Staff and students from the Department of Archaeology and Anthropology conducted excavations in Hog Wood, just north of Hinton Charterhouse near Bath, where remains of a ‘Stop Line’ built in 1940 to protect Bristol from German invasion can still be seen. The aim of the excavation was to analyse a near-complete defensive site comprising pillboxes, anti-tank ditches and slit trenches.
The University had exclusive access to the site, which has been described as the best example of its kind to be found anywhere in the UK.
Dr Philip Rowe, who led the dig under the academic supervision of Professor Nicholas Saunders, said: “Research into this remarkable site is of primary importance and helps us understand more about an artefact of the contemporary past that has been all but forgotten. We were surprised to discover how sterile the site was, with no evidence of occupation.

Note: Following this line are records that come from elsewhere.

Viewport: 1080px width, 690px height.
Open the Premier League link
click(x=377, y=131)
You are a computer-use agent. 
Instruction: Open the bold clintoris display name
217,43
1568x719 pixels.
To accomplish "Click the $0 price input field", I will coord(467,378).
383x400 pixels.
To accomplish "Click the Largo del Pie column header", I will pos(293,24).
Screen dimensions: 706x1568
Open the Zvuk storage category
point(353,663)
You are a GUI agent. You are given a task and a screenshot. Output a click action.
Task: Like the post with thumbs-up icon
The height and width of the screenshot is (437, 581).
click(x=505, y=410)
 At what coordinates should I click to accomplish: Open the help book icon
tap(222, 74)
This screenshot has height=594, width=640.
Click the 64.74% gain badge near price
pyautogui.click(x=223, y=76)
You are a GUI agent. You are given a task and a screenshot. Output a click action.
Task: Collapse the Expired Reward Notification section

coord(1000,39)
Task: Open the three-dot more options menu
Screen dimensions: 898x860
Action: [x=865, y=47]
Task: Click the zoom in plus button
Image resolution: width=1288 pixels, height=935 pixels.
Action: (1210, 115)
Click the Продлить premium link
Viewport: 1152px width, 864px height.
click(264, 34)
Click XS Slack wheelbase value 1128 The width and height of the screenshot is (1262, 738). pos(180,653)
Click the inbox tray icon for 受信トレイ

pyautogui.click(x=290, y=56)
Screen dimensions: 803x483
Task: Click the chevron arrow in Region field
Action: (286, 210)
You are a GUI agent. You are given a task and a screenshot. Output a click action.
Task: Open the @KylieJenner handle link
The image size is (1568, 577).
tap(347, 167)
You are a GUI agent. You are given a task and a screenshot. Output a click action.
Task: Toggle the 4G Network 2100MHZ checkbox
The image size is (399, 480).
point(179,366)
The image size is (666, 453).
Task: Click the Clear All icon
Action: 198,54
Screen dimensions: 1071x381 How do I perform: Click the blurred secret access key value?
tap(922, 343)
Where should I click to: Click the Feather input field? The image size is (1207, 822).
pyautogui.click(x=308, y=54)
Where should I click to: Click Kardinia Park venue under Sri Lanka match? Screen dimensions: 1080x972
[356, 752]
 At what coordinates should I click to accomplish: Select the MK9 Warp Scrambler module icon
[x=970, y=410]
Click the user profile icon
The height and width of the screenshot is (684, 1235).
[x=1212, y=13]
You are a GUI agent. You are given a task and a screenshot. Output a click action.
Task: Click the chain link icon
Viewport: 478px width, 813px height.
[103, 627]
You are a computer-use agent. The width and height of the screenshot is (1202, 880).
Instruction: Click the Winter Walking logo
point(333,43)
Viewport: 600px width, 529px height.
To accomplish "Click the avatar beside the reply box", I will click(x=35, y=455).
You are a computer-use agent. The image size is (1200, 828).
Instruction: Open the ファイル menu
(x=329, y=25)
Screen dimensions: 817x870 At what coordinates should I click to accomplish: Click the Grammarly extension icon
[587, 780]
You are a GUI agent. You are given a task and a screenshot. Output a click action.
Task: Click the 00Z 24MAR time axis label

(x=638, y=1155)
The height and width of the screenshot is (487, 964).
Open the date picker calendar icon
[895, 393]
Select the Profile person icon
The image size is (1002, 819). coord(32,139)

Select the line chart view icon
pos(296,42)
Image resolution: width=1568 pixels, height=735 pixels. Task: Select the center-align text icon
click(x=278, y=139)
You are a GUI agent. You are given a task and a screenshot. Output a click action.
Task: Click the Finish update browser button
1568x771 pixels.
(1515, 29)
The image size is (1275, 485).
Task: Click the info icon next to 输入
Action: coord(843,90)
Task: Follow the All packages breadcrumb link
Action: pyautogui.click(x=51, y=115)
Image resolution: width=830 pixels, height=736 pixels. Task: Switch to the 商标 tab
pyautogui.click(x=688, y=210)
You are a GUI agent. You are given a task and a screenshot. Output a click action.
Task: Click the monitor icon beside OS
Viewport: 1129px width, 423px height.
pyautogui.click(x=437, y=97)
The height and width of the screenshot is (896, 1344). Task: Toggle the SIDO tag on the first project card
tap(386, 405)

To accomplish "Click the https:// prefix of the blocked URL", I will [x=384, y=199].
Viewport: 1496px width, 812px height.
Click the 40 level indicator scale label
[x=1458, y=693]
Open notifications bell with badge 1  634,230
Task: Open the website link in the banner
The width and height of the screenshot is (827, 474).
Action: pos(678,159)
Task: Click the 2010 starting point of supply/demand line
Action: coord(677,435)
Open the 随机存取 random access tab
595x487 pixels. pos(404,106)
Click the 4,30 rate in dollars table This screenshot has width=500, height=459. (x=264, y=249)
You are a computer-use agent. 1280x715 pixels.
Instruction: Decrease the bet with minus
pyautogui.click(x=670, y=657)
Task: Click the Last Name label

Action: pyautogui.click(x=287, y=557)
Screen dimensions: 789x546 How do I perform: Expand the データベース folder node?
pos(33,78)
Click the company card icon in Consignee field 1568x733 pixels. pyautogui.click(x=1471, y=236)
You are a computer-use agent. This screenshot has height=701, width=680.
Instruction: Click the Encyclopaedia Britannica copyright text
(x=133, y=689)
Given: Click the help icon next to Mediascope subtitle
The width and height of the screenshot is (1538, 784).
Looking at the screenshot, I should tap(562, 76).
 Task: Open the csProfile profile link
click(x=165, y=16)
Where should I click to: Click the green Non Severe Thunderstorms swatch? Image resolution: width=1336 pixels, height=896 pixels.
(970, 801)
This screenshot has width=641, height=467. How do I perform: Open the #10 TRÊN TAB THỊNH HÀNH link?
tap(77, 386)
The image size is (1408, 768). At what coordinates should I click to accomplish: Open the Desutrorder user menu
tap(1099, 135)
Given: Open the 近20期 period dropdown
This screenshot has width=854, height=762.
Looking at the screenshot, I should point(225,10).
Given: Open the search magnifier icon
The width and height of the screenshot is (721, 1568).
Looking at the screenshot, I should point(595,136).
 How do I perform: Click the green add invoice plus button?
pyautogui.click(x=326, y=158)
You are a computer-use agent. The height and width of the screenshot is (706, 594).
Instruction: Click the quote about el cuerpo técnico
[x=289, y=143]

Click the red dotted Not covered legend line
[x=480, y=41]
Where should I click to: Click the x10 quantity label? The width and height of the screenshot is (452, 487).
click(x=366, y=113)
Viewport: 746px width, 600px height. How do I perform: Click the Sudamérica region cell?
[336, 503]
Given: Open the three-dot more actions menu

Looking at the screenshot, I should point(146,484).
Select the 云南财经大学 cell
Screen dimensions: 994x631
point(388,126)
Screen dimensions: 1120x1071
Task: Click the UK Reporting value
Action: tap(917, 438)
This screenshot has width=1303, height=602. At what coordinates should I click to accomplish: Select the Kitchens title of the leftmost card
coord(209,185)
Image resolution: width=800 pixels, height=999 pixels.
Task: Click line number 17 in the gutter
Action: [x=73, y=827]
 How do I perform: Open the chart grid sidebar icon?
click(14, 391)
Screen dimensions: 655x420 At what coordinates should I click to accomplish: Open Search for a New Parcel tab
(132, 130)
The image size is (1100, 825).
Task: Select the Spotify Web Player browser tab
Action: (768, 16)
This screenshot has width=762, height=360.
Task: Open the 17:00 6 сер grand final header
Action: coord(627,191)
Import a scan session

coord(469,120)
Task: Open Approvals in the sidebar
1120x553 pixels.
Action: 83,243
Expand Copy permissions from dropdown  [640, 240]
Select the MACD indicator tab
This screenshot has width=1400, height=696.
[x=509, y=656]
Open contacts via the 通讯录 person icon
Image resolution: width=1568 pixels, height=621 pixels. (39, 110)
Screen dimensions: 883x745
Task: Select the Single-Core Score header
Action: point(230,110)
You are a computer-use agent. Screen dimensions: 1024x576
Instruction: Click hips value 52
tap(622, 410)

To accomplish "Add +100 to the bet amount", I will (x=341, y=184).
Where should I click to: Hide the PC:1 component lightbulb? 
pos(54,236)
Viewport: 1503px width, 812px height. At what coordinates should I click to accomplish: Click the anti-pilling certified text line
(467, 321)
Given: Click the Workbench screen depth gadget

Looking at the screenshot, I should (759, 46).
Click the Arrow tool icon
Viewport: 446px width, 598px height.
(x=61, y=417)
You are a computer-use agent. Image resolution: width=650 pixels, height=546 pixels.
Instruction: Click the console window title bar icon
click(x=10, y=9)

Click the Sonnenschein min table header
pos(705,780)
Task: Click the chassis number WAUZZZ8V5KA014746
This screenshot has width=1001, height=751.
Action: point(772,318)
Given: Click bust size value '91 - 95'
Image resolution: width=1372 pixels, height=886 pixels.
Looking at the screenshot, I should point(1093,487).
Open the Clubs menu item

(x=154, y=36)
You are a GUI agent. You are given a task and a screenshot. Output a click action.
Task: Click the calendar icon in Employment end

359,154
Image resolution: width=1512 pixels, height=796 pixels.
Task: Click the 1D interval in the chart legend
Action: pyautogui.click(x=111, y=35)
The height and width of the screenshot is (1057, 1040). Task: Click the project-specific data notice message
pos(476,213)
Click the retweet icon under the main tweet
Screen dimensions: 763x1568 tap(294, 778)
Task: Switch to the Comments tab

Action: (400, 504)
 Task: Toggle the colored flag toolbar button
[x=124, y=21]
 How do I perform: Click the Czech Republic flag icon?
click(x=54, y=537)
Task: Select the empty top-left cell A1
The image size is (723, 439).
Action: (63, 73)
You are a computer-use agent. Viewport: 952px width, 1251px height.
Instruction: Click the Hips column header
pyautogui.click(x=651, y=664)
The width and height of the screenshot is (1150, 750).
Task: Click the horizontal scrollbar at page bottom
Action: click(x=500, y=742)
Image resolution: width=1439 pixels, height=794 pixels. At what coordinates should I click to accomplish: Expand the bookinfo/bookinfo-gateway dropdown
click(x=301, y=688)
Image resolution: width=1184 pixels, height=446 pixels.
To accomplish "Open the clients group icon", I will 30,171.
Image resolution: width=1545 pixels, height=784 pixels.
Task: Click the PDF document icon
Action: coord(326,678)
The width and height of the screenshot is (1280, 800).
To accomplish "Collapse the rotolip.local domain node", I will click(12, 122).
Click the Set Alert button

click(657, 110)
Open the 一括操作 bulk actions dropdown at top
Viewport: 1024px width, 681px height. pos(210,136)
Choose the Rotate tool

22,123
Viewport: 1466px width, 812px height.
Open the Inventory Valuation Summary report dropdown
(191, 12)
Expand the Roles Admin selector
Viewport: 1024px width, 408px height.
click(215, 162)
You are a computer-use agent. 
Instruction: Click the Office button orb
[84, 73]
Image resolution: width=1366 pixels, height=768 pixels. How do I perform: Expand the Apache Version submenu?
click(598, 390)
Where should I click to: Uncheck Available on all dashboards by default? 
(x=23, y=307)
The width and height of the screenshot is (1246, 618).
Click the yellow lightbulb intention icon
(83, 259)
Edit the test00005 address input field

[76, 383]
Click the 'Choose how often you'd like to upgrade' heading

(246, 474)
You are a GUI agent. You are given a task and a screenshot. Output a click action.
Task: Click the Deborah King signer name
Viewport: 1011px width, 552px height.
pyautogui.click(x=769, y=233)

Generally, soldiers leave some traces of their presence, such as graffiti, but we found nothing of the kind suggesting that the line was never actually manned once it had been dug.”
The archaeologists then travelled back in time a further 25 years to the First World War, investigating the practice trenches dug on Brandon Hill by Bristol troops from the Gloucestershire Regiment prior to their departure for France in November 1915.
The troops were based in White City (Ashton Gate) while training and a contemporary photograph, published in the Bristol Times and Mirror, and found by Dr Rowe in the Bristol Record Office, indicated they practised digging trenches on part of Brandon Hill below Cabot Tower. Bristol City Council granted Dr Rowe permission to excavate the site in order to find out more about this little-known aspect of the city’s history.
He said: “The excavation of these trenches not only helps us understand more about the soldiers’ training techniques, but, more importantly, it gives us a direct physical link to the lost generation of Bristol men who fought and died during the First World War. Indeed artefacts recovered during a week of test pits provided evidence of the multi-period use of Brandon Hill, from the English Civil War to modern day, with evidence of artificial features indicative of infilled defensive fieldworks evident in the archaeological record.”
Professor Saunders said: “Dr Rowe’s investigations into Bristol and Bath’s First and Second World War heritage are both timely and important. This work brings the past to life and shows how all around us are traces of dangerous times at the very edge of living memory. I wholeheartedly congratulate all who are involved with these two projects.”